For a single hypothesis test, we can compute a p-value: the probability that we say the hypothesis is true even though it is false. (Or more precisely, the probability that we incorrectly reject the null hypothesis.) People often use a threshold such as requiring the p-value to be less than 0.05 to accept a hypothesis.
If we test, say m=1,000 hypotheses (e.g. check for each of 1,000 different features whether or not they are correlated with some y), then with a p-value threshold of α=0.05 we would expect on average 0.05*1,000=50 hypotheses to be falsely selected. If we want to avoid having, in expectation, more than one false discovery, then we need to have a far more stringent threshold. Bonferroni correction requires that the p-value be less than α/m, where m is the number of hypotheses, such as the number of candidate features being considered for inclusion in the model.
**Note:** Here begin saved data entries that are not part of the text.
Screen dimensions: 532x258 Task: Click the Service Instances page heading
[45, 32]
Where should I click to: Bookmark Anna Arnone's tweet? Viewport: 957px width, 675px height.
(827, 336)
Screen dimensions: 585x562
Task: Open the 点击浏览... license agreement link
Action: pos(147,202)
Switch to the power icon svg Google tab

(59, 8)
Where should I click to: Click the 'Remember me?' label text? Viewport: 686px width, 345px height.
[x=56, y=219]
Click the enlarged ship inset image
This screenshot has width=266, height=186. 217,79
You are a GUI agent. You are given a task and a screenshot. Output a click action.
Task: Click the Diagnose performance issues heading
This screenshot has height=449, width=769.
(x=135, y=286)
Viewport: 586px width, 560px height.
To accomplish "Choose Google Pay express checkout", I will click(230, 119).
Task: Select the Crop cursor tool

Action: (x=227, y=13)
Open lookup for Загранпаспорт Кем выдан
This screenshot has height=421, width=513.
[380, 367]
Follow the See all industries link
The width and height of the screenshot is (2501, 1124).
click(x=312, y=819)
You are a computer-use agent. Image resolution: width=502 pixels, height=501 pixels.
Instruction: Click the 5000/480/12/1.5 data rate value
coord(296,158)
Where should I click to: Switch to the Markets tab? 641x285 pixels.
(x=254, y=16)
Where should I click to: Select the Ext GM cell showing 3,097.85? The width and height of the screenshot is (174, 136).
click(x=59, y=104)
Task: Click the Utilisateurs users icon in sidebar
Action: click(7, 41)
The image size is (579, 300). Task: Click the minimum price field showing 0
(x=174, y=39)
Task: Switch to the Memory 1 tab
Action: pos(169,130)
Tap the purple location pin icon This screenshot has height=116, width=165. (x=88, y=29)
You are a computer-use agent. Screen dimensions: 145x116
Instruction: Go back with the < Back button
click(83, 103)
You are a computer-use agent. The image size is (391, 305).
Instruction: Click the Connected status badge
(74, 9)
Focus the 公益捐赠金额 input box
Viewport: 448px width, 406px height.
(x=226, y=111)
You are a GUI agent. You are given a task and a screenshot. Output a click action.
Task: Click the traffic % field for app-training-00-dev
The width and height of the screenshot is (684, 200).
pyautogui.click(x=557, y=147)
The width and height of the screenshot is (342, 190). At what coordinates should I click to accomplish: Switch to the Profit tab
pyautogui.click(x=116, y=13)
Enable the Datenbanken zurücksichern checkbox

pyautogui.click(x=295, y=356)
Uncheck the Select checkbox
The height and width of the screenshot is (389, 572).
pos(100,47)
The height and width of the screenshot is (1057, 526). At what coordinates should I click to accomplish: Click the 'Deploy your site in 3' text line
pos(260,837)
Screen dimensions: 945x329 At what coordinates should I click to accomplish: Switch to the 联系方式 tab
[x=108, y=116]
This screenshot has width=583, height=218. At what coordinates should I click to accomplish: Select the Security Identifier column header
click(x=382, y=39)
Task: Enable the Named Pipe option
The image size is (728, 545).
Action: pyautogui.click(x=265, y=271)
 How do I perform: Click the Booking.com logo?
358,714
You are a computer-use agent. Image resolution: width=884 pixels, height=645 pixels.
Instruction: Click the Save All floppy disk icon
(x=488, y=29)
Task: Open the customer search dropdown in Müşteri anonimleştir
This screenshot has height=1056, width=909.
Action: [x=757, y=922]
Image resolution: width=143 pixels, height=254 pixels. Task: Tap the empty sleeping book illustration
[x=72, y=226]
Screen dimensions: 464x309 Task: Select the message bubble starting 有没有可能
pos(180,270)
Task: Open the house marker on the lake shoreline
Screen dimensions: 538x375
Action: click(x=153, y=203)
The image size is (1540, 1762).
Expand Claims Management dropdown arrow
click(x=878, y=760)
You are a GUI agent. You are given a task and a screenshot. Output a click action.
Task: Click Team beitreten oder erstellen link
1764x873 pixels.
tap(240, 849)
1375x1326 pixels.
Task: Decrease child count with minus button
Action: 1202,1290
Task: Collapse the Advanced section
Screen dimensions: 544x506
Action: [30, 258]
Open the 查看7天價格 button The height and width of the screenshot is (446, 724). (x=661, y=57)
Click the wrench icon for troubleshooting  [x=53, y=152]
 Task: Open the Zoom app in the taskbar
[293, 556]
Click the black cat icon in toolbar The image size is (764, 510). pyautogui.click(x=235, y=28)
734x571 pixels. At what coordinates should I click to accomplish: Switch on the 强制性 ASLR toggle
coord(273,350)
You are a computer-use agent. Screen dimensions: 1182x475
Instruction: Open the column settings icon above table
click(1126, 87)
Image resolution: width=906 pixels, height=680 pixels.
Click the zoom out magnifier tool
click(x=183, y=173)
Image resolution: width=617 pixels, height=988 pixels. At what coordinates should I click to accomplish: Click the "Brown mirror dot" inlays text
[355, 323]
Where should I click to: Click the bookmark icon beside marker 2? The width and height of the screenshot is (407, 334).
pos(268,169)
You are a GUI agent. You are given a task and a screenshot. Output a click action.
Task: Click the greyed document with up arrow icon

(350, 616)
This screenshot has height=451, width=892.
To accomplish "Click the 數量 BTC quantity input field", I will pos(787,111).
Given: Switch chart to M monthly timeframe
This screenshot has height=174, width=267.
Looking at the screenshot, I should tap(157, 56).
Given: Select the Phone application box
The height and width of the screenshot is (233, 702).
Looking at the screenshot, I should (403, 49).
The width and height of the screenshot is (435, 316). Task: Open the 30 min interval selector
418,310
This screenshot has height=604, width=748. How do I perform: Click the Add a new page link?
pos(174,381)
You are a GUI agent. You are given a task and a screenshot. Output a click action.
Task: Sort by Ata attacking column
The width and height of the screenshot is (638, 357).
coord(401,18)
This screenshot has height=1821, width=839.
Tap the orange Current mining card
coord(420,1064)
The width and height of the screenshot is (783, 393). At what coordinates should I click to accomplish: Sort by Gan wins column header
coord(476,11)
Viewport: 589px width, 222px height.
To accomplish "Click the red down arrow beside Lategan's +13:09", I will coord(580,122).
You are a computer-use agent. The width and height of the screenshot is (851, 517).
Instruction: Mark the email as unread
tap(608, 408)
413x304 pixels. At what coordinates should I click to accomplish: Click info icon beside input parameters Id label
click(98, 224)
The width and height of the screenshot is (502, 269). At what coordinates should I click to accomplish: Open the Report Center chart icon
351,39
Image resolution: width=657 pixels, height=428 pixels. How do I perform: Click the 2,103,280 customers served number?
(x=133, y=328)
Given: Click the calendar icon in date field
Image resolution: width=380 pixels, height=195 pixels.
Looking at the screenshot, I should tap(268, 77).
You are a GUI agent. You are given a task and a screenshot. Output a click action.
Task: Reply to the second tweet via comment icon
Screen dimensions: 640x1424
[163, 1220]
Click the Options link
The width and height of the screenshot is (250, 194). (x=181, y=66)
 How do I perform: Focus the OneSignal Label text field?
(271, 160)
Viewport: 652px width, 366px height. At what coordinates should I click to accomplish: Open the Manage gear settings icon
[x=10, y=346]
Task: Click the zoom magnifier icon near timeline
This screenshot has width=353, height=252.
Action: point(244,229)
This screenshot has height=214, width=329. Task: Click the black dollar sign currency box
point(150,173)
Thus, the Bonferroni-adjusted threshold would be p-value < 0.05/1,000 in our example.
The Bonferroni correction ends up being exactly the same as RIC — we’re expecting 1 out of m (or p) features to come into the model, so we need a probability p times higher, or a penalty (in entropy, which is log probability space) of log(p).
A more generous but still very sensible approach is to sequentially add features, increasing the threshold each time you add a feature or accept a hypothesis. If you’re an empirical Bayesian, then before any features are significant you might expect 1 to be significant (or each one to enter with probability 1/p); Once you’ve seen one signficant feature, it’s more likely that you’ll see another significant one, if you’ve seen 2 significant features then it’s even more likely. More precisely, your prior is 1/p probability of seeing a significant feature. After you’ve seen one significant feature, your new ‘prior’ is 2/p; if you’ve seen two signficant features, your new prior is 3/p, etc.
This is Simes or in modern terms the Benjamini–Hochberg procedure (BH step-up procedure).
Benjamini-Hochberg controls the FDR at level α, and works as follows:
For a given α, find the largest q (the number of the p features we’re putting into the model) such that P-value({$w_j$}) ≤ q/p α (Sort the features by the p-values of their weights being non-zero.) Reject the null hypothesis (i.e., accept as true and add into the model) all {$w_j$} for {$ j=1,\ldots ,q $}